EXERCISE A
According to the text on Nepal's bank liquidity, by what percentage did banks' liquid assets increase in Nepal Rastra Bank's latest half-yearly review?

SUPPLIED TEXT

----

This time, last year, banks and financial institutions in Nepal were reeling under a severe liquidity crunch. Interest rates went up, lending went down, and investments suffered.
The good news is that the crisis has been resolved and banks can boast of liquidity surplus now. According to the latest half yearly review of the current fiscal year conducted by Nepal Rastra Bank, liquid assets of banks have increased by 24 per cent in contrast to a decrease of 15.3 per cent in the same period of the previous year. Relaxation on income declaration requirements, low credit flow, higher interest rates on deposits and elevated level of remittance inflows have contributed to the current improved liquidity position.
However, the increase in liquidity has not had the obvious effect of decreasing the credit crunch. Credit flow of banks and financial institutions has been lower than their deposit mobilisation. Credit flow has grown only by Rs 36.54 billion, while deposit mobilisation has grown by Rs 73.77 billion. Banks and financial institutions have been critised for hoarding money, not moving towards new areas of market or expanding the traditional lenders.

----

EXERCISE DATA
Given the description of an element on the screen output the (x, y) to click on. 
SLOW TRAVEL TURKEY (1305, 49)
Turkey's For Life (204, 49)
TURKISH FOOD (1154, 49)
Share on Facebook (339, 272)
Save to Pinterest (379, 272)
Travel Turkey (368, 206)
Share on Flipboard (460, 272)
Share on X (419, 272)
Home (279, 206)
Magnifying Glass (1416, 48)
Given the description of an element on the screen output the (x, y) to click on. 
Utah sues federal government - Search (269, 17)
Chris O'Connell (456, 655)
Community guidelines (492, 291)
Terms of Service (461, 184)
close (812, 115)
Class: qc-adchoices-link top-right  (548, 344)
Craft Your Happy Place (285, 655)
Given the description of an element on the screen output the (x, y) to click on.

----

EXERCISE B
Return the stretch of the records from their start through the line containing "Community guidelines (492, 291)", both ends included, copying each line verbatim.

FULL OUTPUT A
24 per cent

FULL OUTPUT B
Given the description of an element on the screen output the (x, y) to click on. 
SLOW TRAVEL TURKEY (1305, 49)
Turkey's For Life (204, 49)
TURKISH FOOD (1154, 49)
Share on Facebook (339, 272)
Save to Pinterest (379, 272)
Travel Turkey (368, 206)
Share on Flipboard (460, 272)
Share on X (419, 272)
Home (279, 206)
Magnifying Glass (1416, 48)
Given the description of an element on the screen output the (x, y) to click on. 
Utah sues federal government - Search (269, 17)
Chris O'Connell (456, 655)
Community guidelines (492, 291)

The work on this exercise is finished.